Construction of Histology-Based Three-Dimensional Minipig Renal Cortex Model for Preclinical Dosimetry
Abstract
Purpose
In the preclinical phase of radiopharmaceutical development, minipigs are frequently used to evaluate radiation-induced toxicity prior to human translation. Among normal organs, the kidney is a critical dose-limiting organ due to its roles in filtration, excretion, and reabsorption of radiopharmaceuticals. For alpha-emitting radiopharmaceuticals, microscale tissue structures are required for accurate dose estimation given the short range of alpha particles. This study aimed to develop a three-dimensional microscale model of the minipig renal cortex based on histology images for preclinical dosimetry.
Methods
A total of 200 serially-sectioned H&E-stained histological images of the renal cortex were obtained from a 6-month-old female minipig, with 5 µm thickness and 2.74 µm pixel size. Images were aligned using landmark-based rigid registration. Glomeruli and Bowman’s capsules were segmented with 3D Slicer’s grow-from-seeds algorithm and manual refinement. Segmented structures were converted to 3D surface meshes, with defects (e.g., holes) corrected using Blender. Custom Python code was used to construct proximal and distal convoluted tubules, filling the remaining space within a 1 × 1 × 1 mm³ volume based on morphometric parameters measured from the images.
Results
A 1 x 1 x 1 mm3 3D renal cortex model of the female minipig was developed in polygonal-mesh format. The model represents key microscale renal structures, including glomeruli, bowman’s capsules, and proximal and distal convoluted tubules, providing a realistic anatomical representation of the minipig renal cortex. The model was converted into tetrahedral-mesh format and implemented in PHITS Monte Carlo radiation transport code.

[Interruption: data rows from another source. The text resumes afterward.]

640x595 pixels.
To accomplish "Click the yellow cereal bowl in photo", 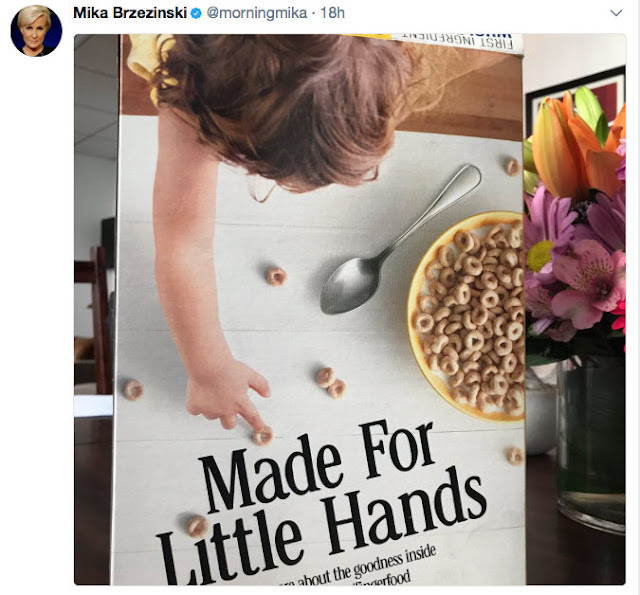I will [x=466, y=316].
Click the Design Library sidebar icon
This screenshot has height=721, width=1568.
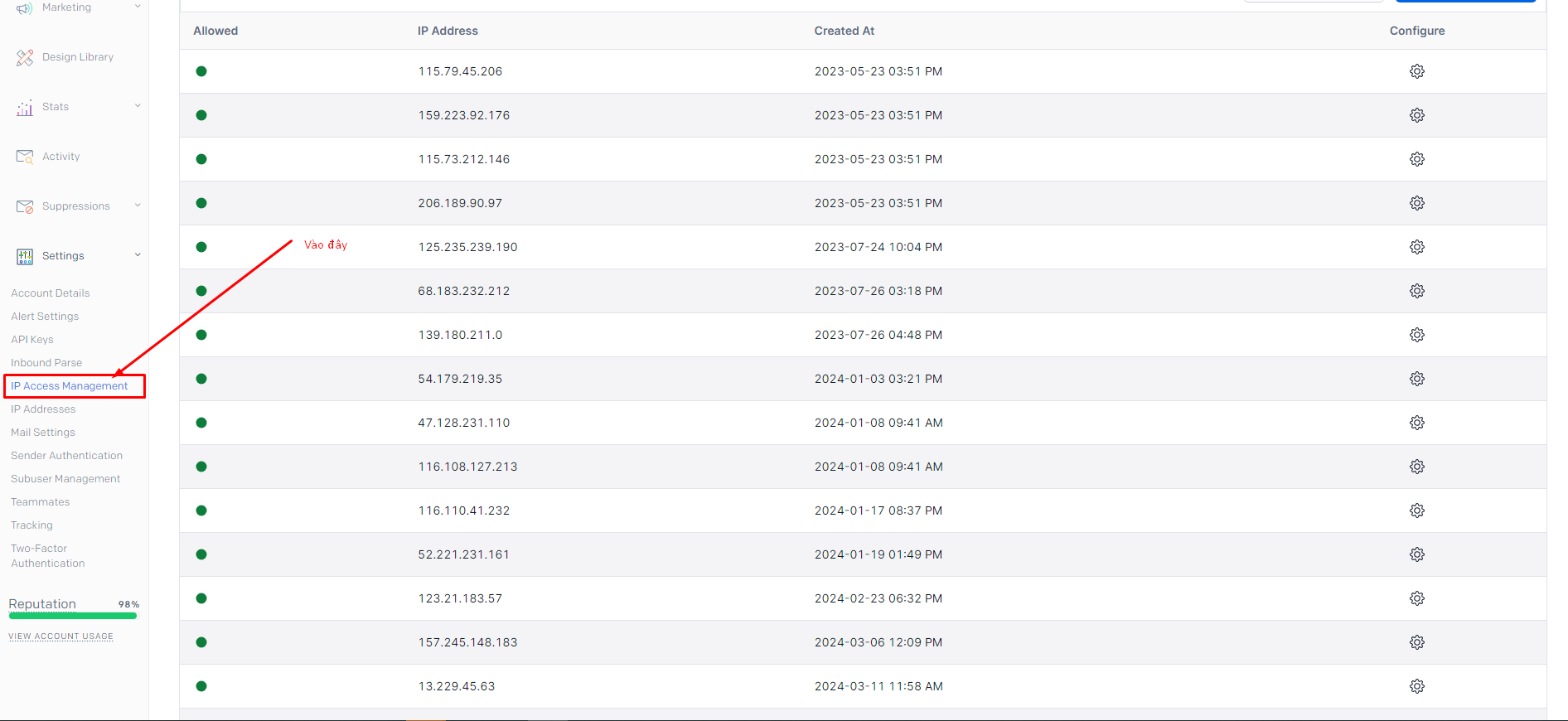pyautogui.click(x=25, y=57)
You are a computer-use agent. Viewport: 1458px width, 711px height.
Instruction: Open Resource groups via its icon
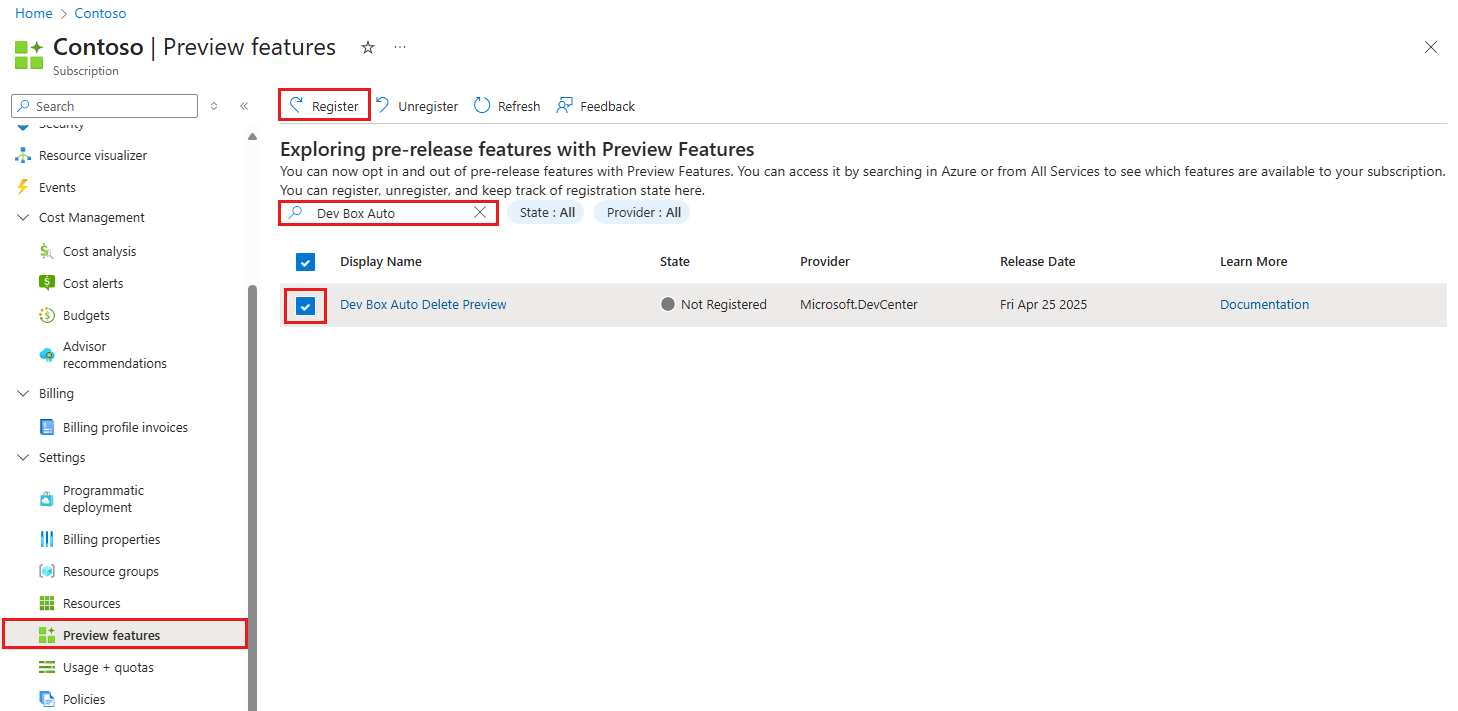46,571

Electron and alpha specific absorbed fractions (SAFs) were calculated to support preclinical dosimetric evaluations.
Conclusion
A histology-based 3D microscale renal cortex model of the minipig was successfully developed and applied to Monte Carlo radiation transport simulations. This model provides a robust anatomical and computational foundation for tissue-level dosimetry in preclinical studies and supports improved animal-to-human dose translation.